▶ **Given instruction**
Count the lines in the following data that contain the string "section", and give only that number.

▶ **Available data**
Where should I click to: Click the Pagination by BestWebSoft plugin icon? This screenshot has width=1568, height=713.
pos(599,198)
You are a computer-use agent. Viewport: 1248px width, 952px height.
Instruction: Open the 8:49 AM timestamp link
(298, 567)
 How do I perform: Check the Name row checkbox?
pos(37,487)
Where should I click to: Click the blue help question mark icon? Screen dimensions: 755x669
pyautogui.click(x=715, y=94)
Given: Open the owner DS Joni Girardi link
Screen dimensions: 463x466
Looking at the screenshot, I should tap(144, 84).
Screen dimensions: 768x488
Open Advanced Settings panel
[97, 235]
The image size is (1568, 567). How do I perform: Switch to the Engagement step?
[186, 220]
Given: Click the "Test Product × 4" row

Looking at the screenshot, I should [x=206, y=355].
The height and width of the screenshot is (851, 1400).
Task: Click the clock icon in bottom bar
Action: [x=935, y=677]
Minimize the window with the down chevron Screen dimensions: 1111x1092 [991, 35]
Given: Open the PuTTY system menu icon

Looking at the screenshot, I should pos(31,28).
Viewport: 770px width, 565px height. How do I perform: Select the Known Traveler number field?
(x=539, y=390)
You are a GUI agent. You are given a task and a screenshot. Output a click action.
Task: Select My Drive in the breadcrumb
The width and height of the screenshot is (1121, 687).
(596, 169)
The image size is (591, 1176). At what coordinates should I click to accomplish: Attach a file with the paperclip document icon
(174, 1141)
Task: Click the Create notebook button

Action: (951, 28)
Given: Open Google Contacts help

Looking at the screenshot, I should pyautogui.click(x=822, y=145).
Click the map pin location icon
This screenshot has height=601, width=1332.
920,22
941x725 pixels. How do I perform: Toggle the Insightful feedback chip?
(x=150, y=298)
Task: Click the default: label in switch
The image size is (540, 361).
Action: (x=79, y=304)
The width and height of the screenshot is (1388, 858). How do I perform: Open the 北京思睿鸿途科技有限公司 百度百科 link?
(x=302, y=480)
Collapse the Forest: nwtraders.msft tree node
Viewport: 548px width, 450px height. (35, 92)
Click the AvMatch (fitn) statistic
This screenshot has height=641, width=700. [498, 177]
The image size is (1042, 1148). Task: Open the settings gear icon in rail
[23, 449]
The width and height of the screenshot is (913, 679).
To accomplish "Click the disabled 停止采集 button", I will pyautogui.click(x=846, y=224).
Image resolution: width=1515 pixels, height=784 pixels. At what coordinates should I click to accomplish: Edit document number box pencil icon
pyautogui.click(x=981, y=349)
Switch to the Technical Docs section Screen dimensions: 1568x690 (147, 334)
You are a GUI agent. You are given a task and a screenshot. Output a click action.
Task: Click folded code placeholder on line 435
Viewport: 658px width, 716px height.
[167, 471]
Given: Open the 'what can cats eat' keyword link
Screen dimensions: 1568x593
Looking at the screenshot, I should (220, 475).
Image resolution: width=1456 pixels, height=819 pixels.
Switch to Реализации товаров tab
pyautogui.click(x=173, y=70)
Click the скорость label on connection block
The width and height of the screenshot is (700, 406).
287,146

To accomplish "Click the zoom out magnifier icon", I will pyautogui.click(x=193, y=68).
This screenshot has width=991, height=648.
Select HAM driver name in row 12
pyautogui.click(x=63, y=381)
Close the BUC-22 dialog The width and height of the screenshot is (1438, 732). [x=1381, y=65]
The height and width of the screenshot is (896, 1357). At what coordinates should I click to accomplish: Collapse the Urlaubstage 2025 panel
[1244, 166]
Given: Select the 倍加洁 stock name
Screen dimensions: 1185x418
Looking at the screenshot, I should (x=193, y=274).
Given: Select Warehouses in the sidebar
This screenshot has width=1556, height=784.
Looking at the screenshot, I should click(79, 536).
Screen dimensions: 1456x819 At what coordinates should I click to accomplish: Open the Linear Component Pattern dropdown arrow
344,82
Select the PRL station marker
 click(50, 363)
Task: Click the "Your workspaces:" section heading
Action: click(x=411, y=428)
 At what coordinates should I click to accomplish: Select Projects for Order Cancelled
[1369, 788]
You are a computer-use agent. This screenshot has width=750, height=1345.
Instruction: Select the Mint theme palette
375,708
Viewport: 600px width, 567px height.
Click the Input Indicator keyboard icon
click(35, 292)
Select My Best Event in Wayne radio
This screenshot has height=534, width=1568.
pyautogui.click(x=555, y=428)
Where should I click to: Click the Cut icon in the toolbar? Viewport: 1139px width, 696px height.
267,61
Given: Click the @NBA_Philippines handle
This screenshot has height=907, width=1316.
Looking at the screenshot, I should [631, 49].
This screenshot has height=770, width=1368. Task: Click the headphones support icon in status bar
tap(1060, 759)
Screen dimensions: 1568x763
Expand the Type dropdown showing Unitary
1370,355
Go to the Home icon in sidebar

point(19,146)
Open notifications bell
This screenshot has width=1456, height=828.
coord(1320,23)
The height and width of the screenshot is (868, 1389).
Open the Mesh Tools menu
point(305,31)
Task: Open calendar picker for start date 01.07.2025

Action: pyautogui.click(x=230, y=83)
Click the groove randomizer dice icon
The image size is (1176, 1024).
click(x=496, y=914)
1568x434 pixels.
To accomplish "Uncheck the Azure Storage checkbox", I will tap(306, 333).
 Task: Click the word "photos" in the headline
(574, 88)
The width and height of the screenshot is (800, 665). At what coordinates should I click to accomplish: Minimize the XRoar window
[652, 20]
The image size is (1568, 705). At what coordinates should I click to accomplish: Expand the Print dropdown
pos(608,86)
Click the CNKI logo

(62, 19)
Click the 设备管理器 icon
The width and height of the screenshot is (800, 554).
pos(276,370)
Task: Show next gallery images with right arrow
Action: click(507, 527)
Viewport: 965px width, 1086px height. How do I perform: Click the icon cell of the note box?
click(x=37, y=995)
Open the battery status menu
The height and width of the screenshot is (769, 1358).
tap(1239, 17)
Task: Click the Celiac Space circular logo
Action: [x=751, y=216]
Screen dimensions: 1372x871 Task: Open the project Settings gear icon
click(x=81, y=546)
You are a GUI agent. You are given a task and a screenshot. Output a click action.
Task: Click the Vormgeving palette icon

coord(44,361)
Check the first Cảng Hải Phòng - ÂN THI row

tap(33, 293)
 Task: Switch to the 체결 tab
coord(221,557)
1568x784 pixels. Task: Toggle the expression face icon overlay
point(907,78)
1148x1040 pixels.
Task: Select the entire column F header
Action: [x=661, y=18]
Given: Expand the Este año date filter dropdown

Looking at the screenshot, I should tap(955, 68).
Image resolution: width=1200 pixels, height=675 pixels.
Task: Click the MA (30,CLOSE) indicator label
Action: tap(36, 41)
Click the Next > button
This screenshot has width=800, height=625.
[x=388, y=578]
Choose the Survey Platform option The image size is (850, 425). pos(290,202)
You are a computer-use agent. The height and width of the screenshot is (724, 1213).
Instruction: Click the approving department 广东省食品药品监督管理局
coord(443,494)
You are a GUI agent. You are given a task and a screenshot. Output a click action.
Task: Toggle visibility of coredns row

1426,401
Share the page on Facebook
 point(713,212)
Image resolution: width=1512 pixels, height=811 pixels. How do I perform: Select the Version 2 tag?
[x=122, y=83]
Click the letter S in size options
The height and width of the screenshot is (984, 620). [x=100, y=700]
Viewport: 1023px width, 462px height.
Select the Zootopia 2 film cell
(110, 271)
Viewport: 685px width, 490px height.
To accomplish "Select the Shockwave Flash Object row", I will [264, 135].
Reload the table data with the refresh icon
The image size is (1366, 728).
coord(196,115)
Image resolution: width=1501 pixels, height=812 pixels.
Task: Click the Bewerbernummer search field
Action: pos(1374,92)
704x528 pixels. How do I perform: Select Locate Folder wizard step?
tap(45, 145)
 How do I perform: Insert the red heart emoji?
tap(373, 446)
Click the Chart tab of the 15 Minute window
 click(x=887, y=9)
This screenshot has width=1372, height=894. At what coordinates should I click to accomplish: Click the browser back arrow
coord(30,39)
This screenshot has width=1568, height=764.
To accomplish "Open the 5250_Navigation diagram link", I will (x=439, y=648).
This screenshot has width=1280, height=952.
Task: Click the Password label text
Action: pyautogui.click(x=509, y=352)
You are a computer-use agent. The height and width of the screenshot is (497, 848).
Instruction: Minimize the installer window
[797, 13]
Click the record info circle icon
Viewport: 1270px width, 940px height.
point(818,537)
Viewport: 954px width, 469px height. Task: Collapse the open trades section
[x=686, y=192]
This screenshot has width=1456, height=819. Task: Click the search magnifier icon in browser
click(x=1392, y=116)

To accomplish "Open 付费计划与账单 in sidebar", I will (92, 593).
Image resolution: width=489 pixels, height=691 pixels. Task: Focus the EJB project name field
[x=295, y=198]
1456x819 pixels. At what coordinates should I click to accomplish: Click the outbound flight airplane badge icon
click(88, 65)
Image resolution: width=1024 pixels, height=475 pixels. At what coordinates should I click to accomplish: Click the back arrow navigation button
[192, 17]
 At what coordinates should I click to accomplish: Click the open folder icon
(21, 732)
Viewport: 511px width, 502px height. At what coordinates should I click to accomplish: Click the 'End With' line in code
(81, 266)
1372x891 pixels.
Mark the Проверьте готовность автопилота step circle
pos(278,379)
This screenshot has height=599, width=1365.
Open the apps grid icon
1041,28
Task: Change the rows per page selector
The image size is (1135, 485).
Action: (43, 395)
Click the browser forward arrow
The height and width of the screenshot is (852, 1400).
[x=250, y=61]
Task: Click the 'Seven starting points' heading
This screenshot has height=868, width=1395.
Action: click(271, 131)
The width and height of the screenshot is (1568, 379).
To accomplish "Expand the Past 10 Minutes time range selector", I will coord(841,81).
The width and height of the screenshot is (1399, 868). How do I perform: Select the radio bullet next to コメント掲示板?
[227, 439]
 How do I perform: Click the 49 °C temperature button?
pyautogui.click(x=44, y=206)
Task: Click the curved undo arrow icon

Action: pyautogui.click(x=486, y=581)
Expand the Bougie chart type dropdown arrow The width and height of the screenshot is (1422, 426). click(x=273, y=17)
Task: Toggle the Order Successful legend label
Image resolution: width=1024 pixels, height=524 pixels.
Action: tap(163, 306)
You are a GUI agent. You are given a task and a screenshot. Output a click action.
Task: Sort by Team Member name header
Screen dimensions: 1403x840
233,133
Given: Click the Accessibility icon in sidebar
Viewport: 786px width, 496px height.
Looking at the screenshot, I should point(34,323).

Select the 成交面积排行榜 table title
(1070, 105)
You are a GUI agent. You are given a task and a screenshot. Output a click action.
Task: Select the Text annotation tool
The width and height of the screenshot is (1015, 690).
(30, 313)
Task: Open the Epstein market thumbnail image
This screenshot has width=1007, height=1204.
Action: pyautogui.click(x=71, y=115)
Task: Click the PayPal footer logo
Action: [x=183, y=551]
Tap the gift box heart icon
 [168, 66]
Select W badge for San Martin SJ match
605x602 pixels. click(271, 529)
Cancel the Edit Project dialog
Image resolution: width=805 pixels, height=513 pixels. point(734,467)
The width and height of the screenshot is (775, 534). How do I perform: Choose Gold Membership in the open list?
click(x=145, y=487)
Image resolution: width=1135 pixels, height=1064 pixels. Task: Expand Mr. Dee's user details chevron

▶ **The answer**
3